■ Stated task 1
Recast the part of the listing that opens with the line containing "Task: Click the 授权预览 button" and runs through the end of the listing as a JSON list of strings, one string per line, with blank lines left out and the pictures omitted.

■ Source document
The large teacup is the reflector array; the small disk is the PV panels. This concentration-PV hybrid approach is also being tried for earth-based systems, and seems promising.

The PV panels, in this design, are cleverly sandwiched together with microwave emitters, which transmit the power to a receiving station below.

The NASA group estimated a final cost of an industrial-scale system along the lines of the above to be about $90/MWh (see page 9). That's a really low number, comparable to new coal plants:

Some have proposed using disposable, foldable ultralight solar panels; your panel collects energy for ten years, and then you simply roll out another thin layer of PV. The article just cited (see part 8) estimates such a system could offer a "power density" (a standard measure of the mass-to-current ratio of space-based PV) of 1.2kW/kg. Ignoring things like the earthbound receiver ("rectenna"), the cost of the panels, and the LEO-GEO shuttle service (because they will essentially be rounding errors for the total cost) a 1,200GW baseload system (supplying about half the current global electrical demand of 20,000TWh/year, or 40% or so after transmission losses) with a forty-year life expectancy would mass about one million tons and cost about $2.3 trillion dollars to orbit with the Falcon Heavy rocket.

■ Extracted entries

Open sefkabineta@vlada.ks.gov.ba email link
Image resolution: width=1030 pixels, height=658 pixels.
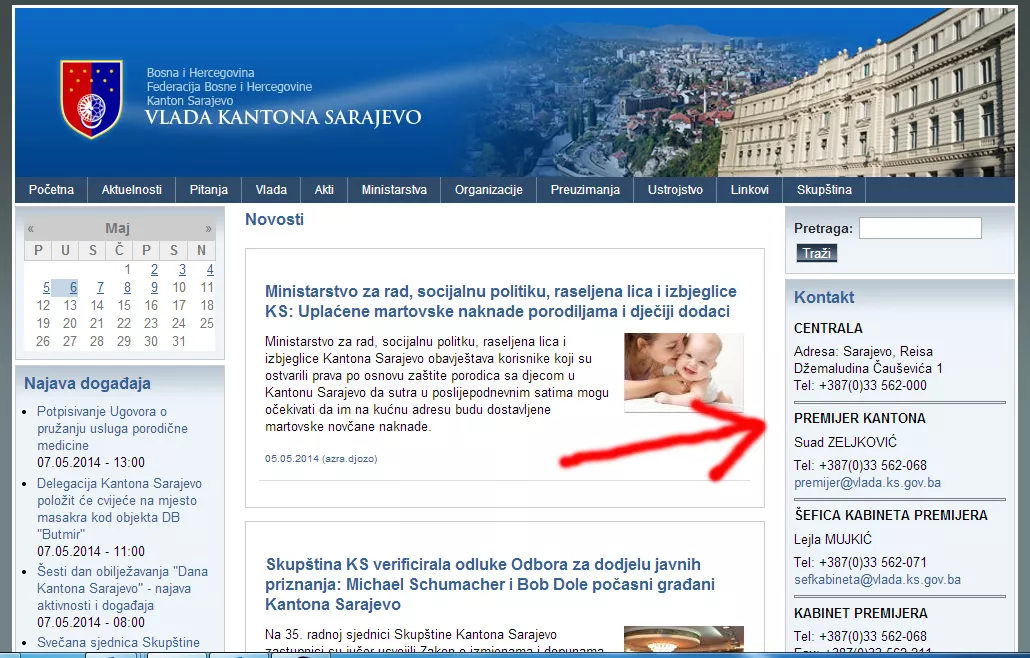point(877,579)
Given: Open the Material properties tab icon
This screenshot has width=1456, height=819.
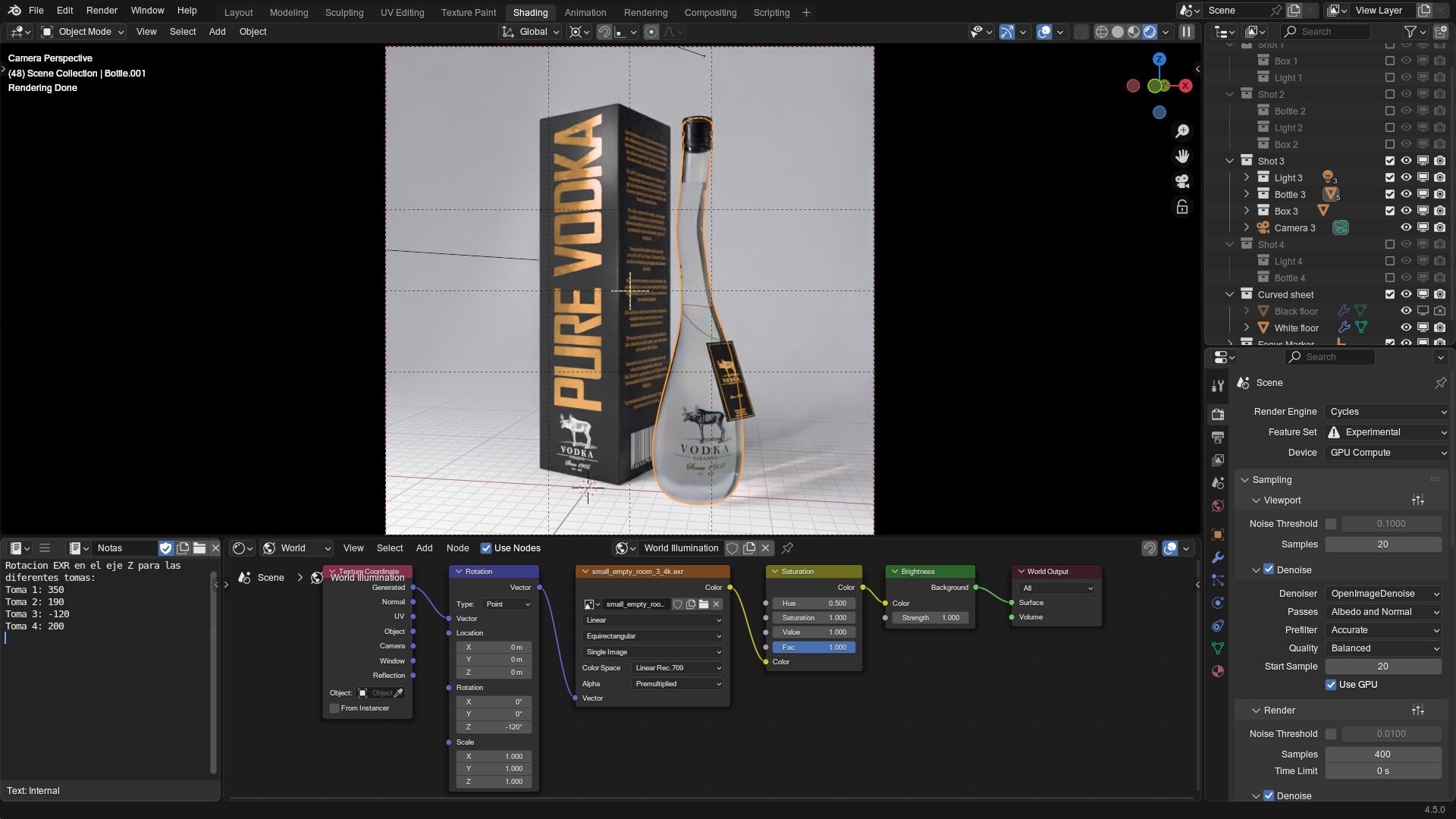Looking at the screenshot, I should pos(1218,671).
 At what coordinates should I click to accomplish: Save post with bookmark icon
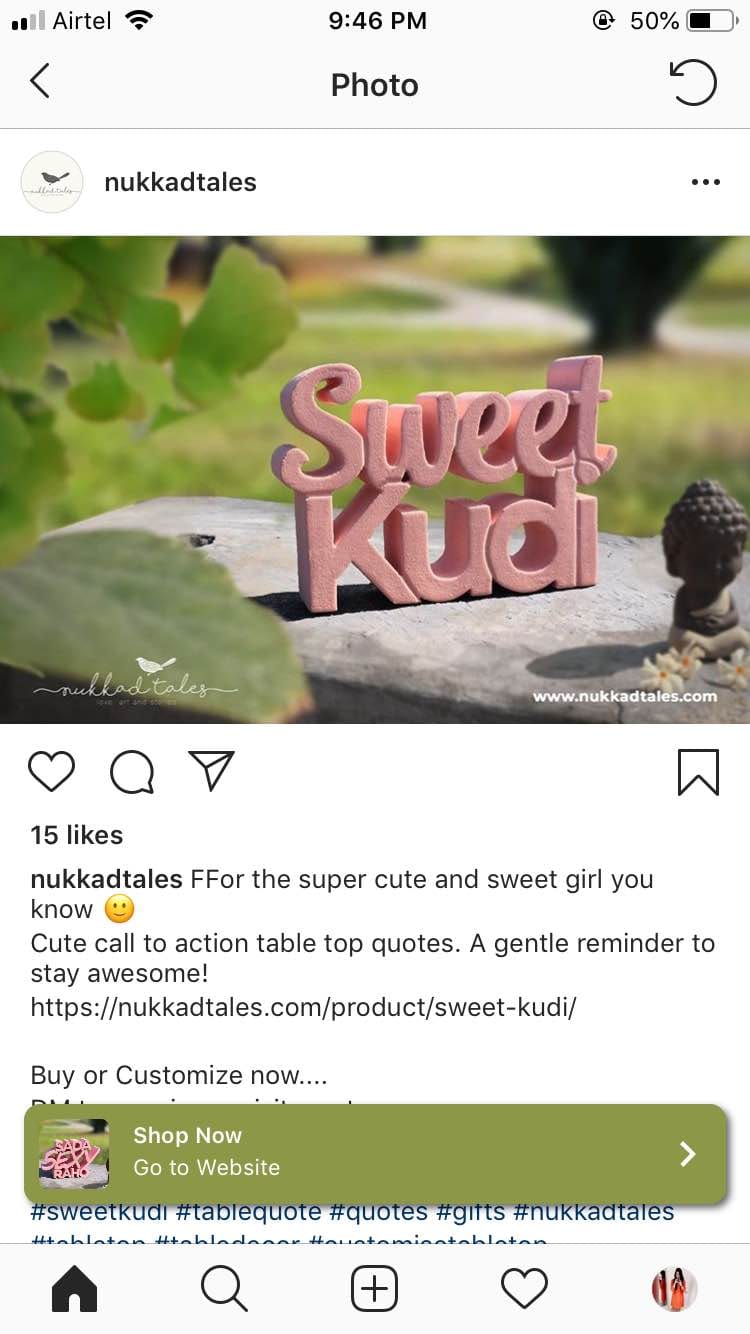[698, 772]
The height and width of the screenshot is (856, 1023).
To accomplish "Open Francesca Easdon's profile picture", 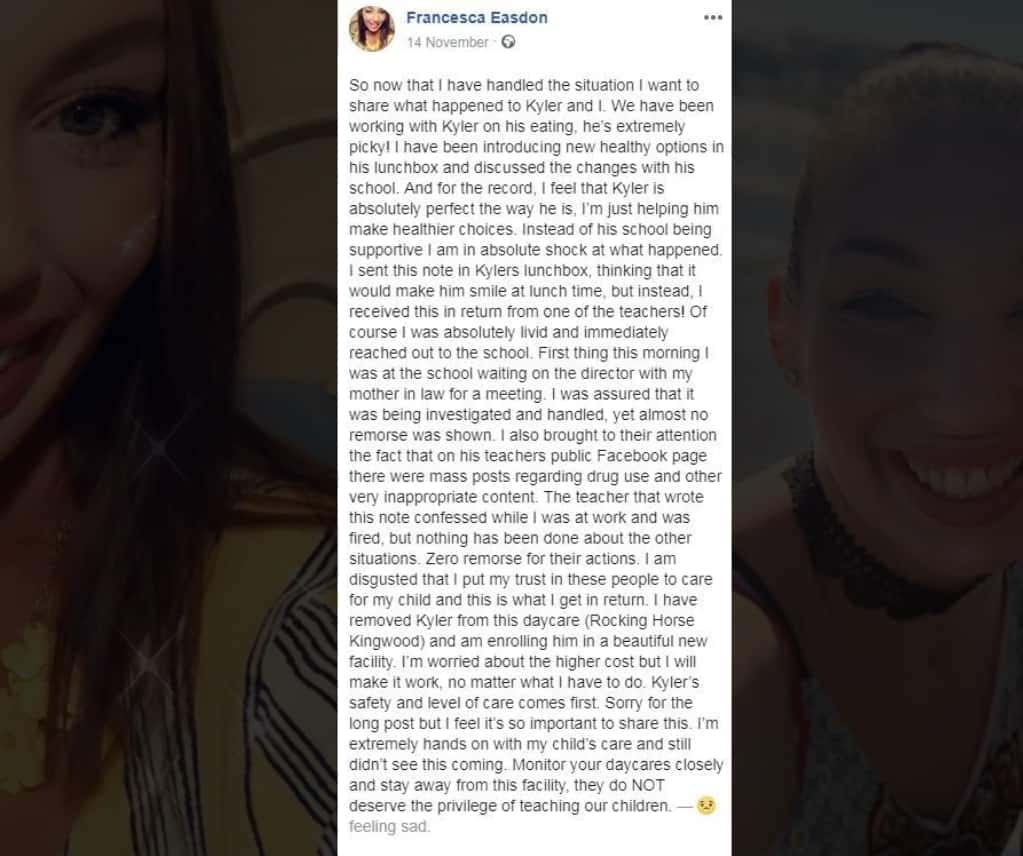I will click(372, 29).
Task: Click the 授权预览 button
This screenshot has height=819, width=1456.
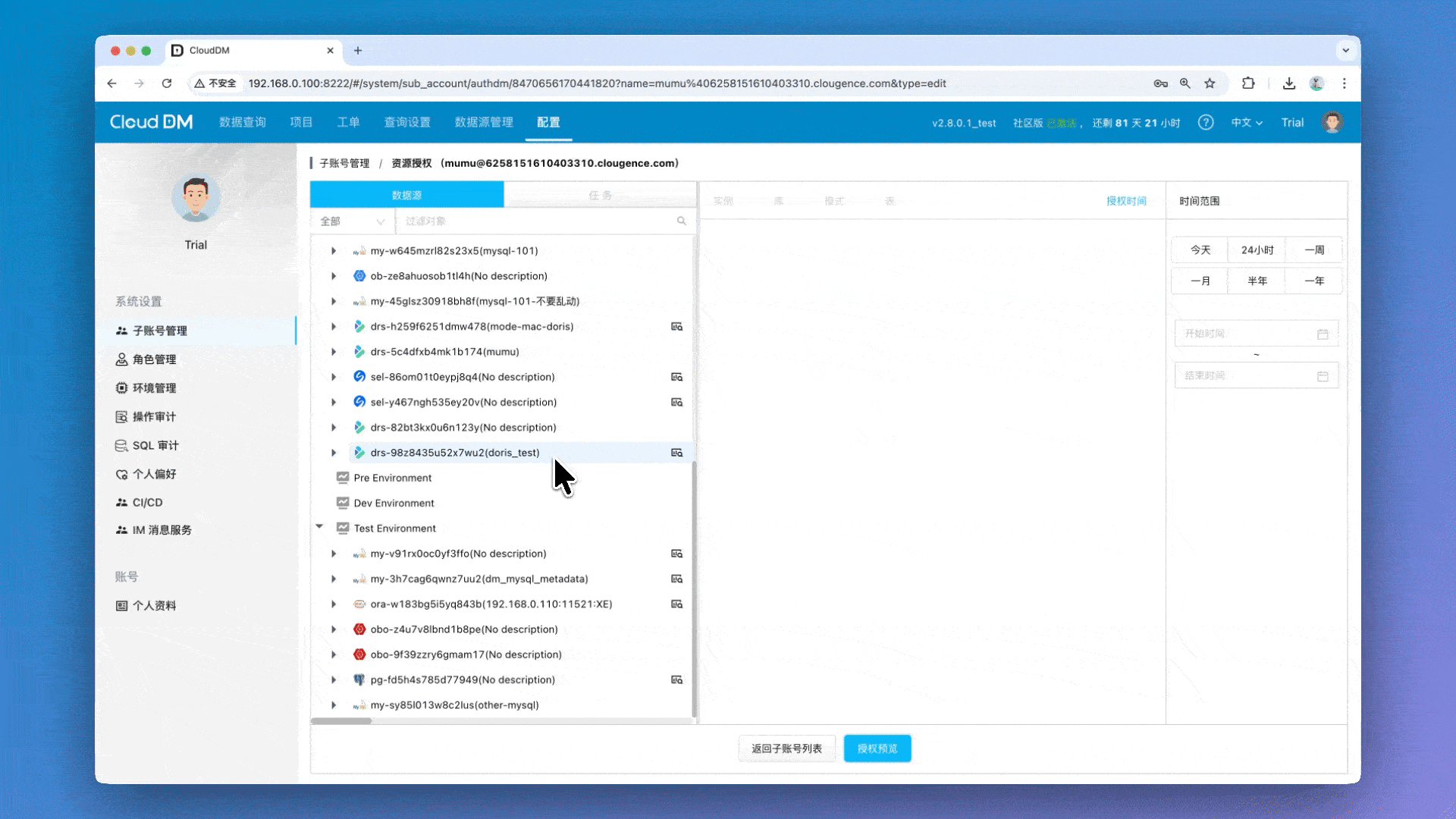Action: pos(877,748)
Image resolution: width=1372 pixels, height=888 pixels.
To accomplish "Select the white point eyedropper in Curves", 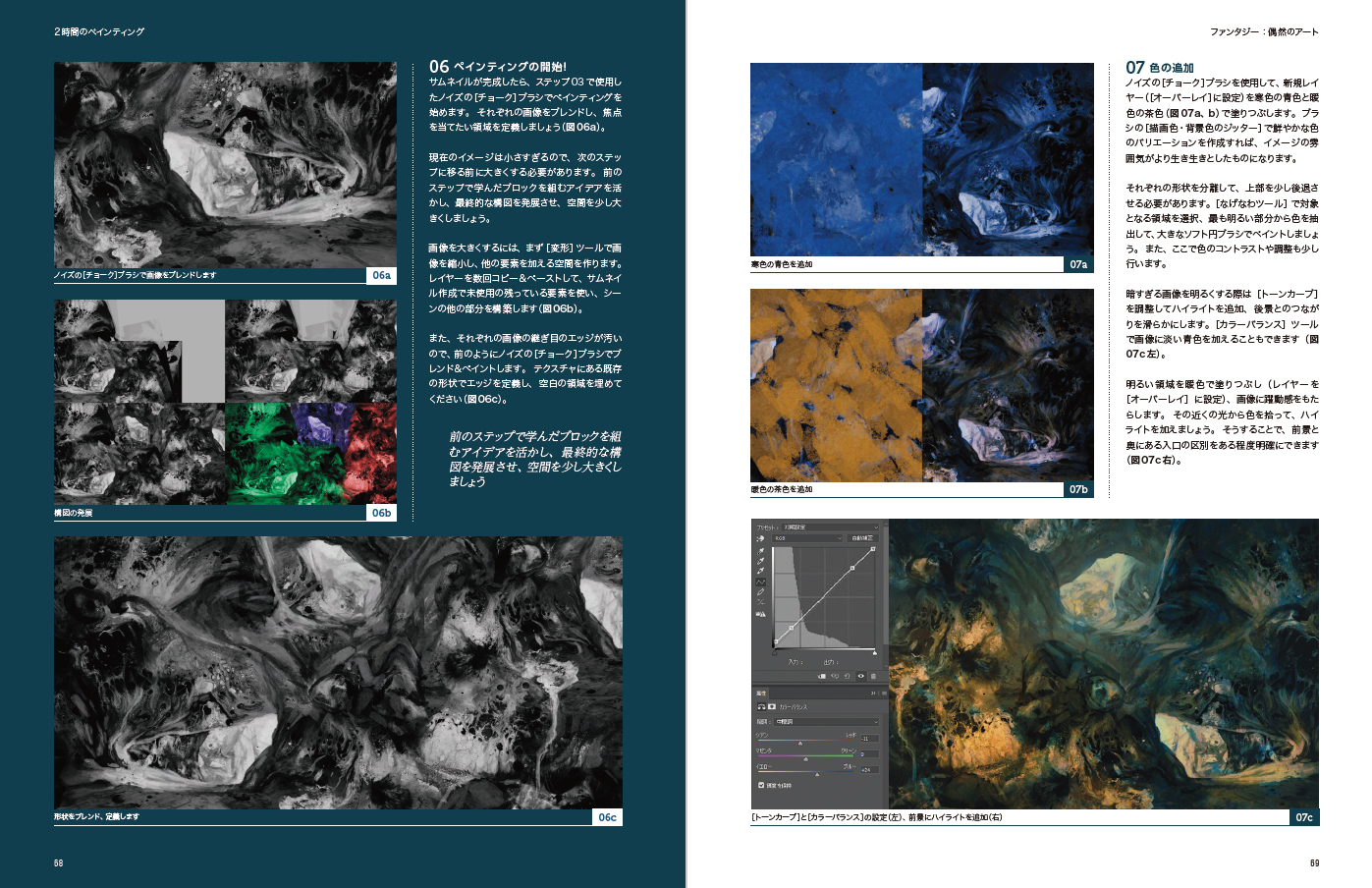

■ Stated task 2
Answer these questions from the passage on space-based solar power:
(a) In the pictured design, what does the small disk represent?
(b) What final cost did the NASA group estimate for an industrial-scale system?
(c) What power density did the cited article estimate for a system of disposable, foldable ultralight solar panels?

■ Worked solution 1
[
  "Task: Click the 授权预览 button",
  "This screenshot has height=819, width=1456.",
  "Action: pos(877,748)",
  "Image resolution: width=1372 pixels, height=888 pixels.",
  "To accomplish \"Select the white point eyedropper in Curves\", "
]

■ Worked solution 2
(a) The PV panels.
(b) About $90/MWh.
(c) 1.2kW/kg.